For our evaluation, we assume a common embedded system which can be found in automotive or robotics. It consists of a centralized off-the-shelf GPU deployed in a high power domain and specialized sensor node accelerators that are integrated in a low power domain. Both platforms are connected via a five-meter Gigabit Ethernet cable. The low power domain for the sensor nodes leads to a simpler and far less error-prone on-board network. This leaves us with several possible optimization goals. Since we assume constant power consumption in the edge node, we only have to consider the sensor node and link for evaluating energy consumption. Due to the size of the CNNs, the accelerator deployed on the sensor node to evaluate FCN ResNet-50 and GoogLeNet is a Simba-like architecture [13] clocked at 500 MHz. In contrast, SqueezeNet can be inferred on a smaller, less energy consuming accelerator. Consequently, we choose an Eyerisslike architecture [11] clocked at 200 MHz to obtain the corresponding evaluation metrics that can be found below.

1) FCN ResNet-50: The estimated energy of the sensor node and the communication link is shown in Fig. 4a. As can be seen, if a single CONV layer is followed by a Batch Normalization (*BatchNorm2d*) and *ReLU* layer, e.g. in case of *Conv2d*:2-1, partitioning between these layers makes no difference for the data amount to be transferred over the link.

When choosing an early partitioning point, the energy consumed in the sensor node is very low, and due to the large output feature maps, the communication link dominates the energy demand. In the following layers, the output feature maps are getting smaller, leading to fewer data on the communication link, with local minimums at partitioning point *Maxpool2d: 2-4* and partitioning point *Bottleneck: 3-7*. These mark our first points of interest. In case communication bottlenecks on the link are identified and energy demand on the sensor node has to be kept low, we favor one of these solutions.

Our estimated latency in Fig. 4b shows that only minor differences can be noticed between execution of the CNN mainly on the specialized sensor node accelerator compared to execution mainly on the off-the-shelf GPU. Therefore, the design decision has to be made with respect to energy consumption, e.g., regarding the maximum amount of energy that should be consumed on the sensor node.

Executing the majority of the DNN on the sensor node contradicts the optimization goal of low energy consumption on the sensor node. Obviously, the maximum of energy is consumed, when the backbone network is entirely executed on the sensor node. Therefore, we define partitioning point *Bottleneck: 3-13* as our third point of interest, due to the steep rise of sensor energy demand when we select later partitioning



Fig. 4: FCN ResNet-50 evaluation results of each reasonable partitioning using a Simba-like architecture clocked at 500 MHz in the sensor node. Since we assume static power consumption in edge node, energy estimation is only shown for sensor node and link.
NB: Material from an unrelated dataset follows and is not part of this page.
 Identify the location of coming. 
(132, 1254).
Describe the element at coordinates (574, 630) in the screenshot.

The partitioning points *MaxPool2d*: 2-4 and *Bottleneck*: 3-7 are favorable in terms of energy consumption in the sensor node. *Bottleneck*: 3-13 marks a point of interest in terms of optimal latency balancing.

points. This point fulfills a good trade-off between latency and energy consumption on the sensor node and should be chosen when a well-balanced system is preferred.
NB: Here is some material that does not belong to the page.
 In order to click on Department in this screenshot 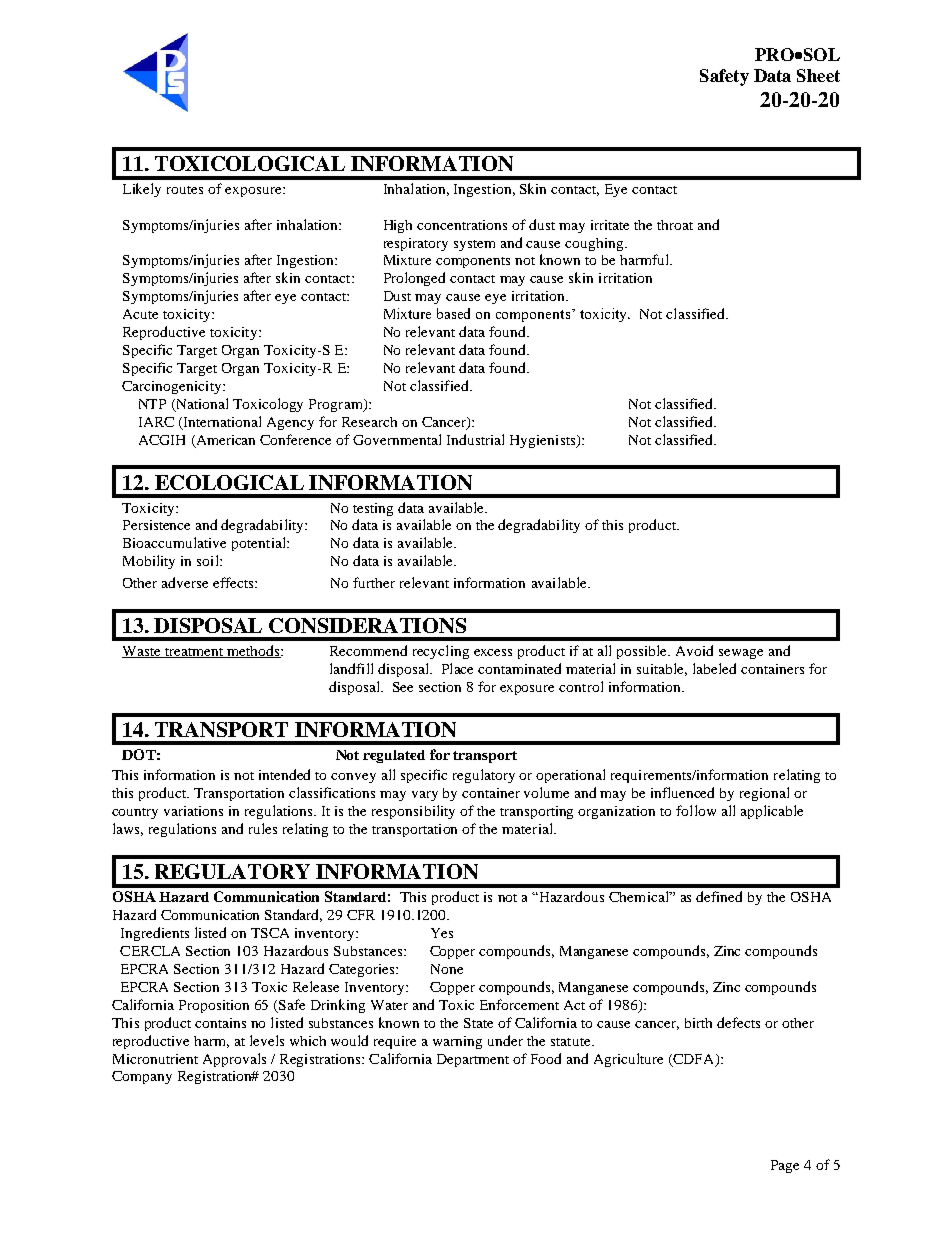, I will do `click(473, 1060)`.
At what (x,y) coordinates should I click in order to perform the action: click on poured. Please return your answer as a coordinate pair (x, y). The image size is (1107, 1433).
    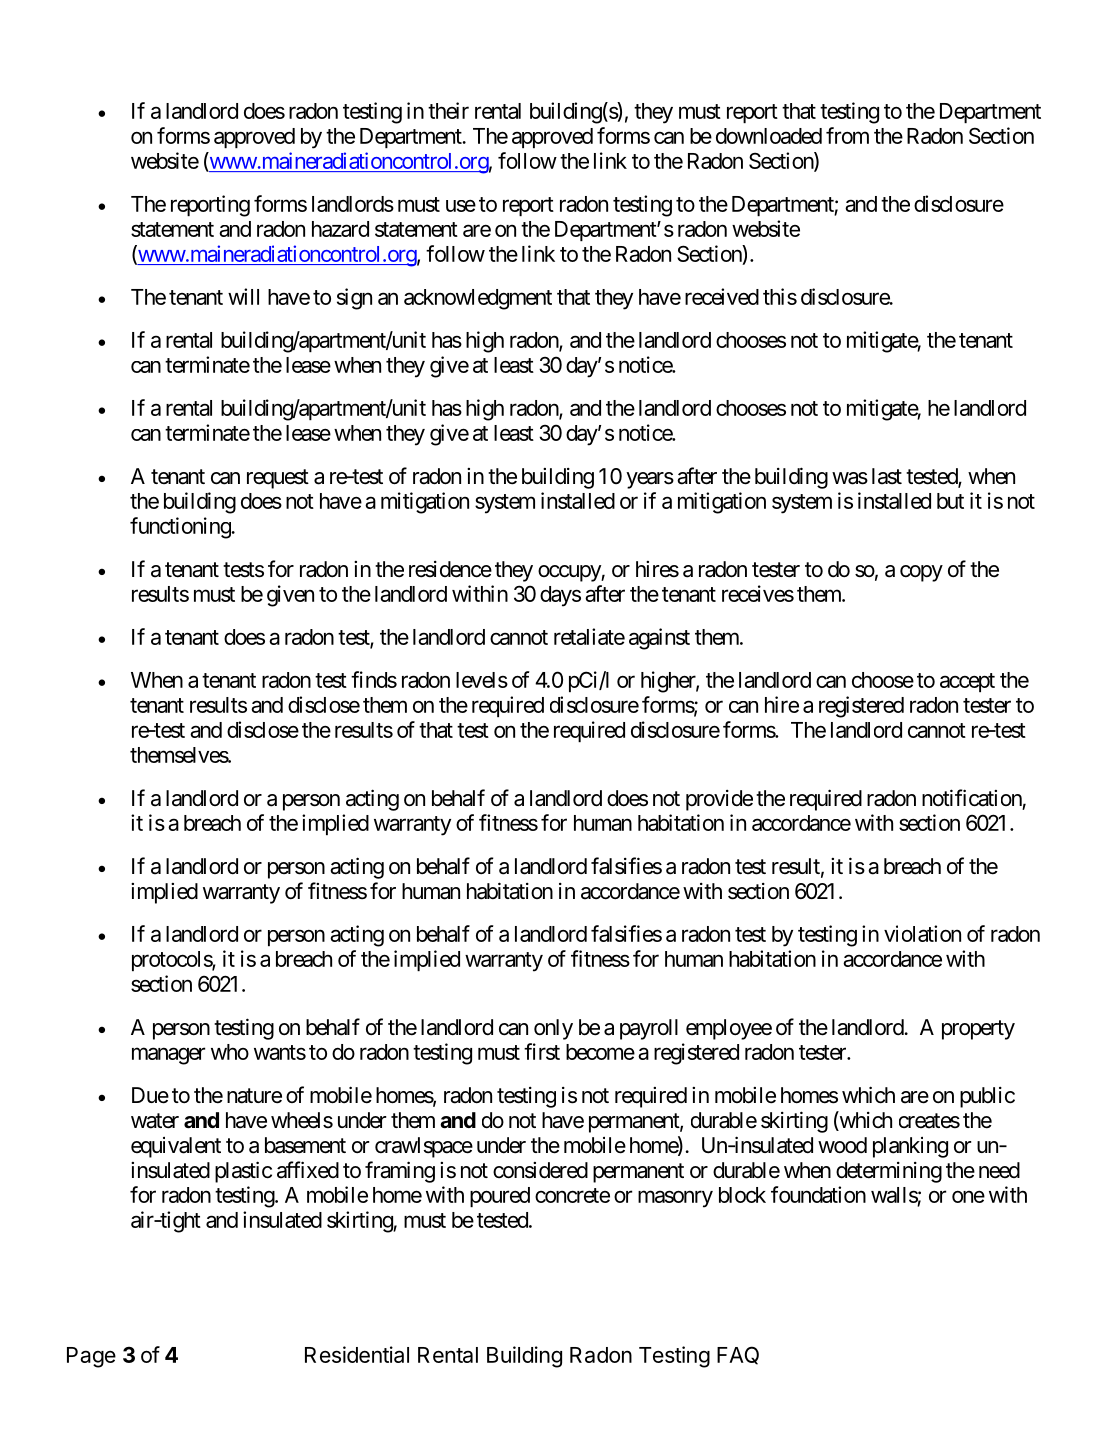
    Looking at the image, I should click on (500, 1197).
2) GoogLeNet: In contrast to the FCN ResNet-50, our evaluation of GoogLeNet, depicted in Fig. 5, clearly shows two anomalies which highlight the relevance of our proposed simulation toolchain. When partitioning at *BasicConv2d: 1-1* or *BasicConv2d: 1-4*, the necessary amount of data to be transferred occupies the link significantly, which leads to peaks in both energy and latency. As the output feature maps of the layers get smaller, the energy consumption of the link reduces, which makes partitioning regarding our optimization goal. Additionally, *Inception: 1-6* provides a good trade-off for both small link and sensor node energy consumption, marking another point of interest.

Our estimated latency in Fig. 5b clearly shows that executing the CNN entirely on the specialized sensor node accelerator is preferred over execution on the off-the-shelf GPU. A global minimum can be observed for the partitioning point





Fig. 5: GoogLeNet evaluation results of each reasonable partitioning using a Simba-like architecture clocked at 500 MHz in the sensor node. Large output feature maps of *BasicConv2d: 1-1* and *BasicConv2d: 1-4* lead to peaks in both link energy consumption and latency. If minimal latency is required, the network has to be executed entirely on sensor node. Additionally, partitioning point *Inception: 1-6* provides a good trade-off in terms of energy consumption, latency and link usage.

*Inception: 1-15* marking our second point of interest. When a minimum latency is preferred, this point is advantageous. Since the results here move in opposite linear directions, most of the partitioning points are Pareto-like. Therefore, it must be decided whether lower latency or lower energy consumption is more important for the specific use case.

3) SqueezeNet V1.1: Similar to GoogLeNet, the generated results of the SqueezeNet, depicted in Fig. 6, reveal highly disadvantageous partitioning points. Partitioning after the first or last CONV layer (or *ReLU* layer), the large amount of output feature data to be transferred over the link leads to peaks in both energy consumption and latency. When the energy consumed by the link is to be minimized, the partitioning point *Fire: 2-11* marks a point of interest, leaving out sending only CNN results after the last layer. Looking at the latency plot, this point also marks the global minimum, providing a very good trade-off. Another partitioning point worth mentioning is *MaxPool2d: 2-6* having the lowest energy consumption for sensor node and link combined, leaving out the first layer (*Identity*). Since CNN inference solely on the edge node is not favorable in multi-sensor systems due to high uncertainties

Fig. 6: SqueezeNet V1.1 evaluation results of each reasonable partitioning using an Eyeriss-like architecture clocked at 200 MHz in the sensor node. Large output feature maps of *Conv2d: 1-2* and *ReLU: 2-2* lead to peaks in both link energy consumption and latency. Partitioning point *Fire: 2-11* offers minimal latency by also providing very low energy consumption. A good trade-off between latency and energy consumption can be achieved by considering partitioning point *MaxPool2D: 2-6*.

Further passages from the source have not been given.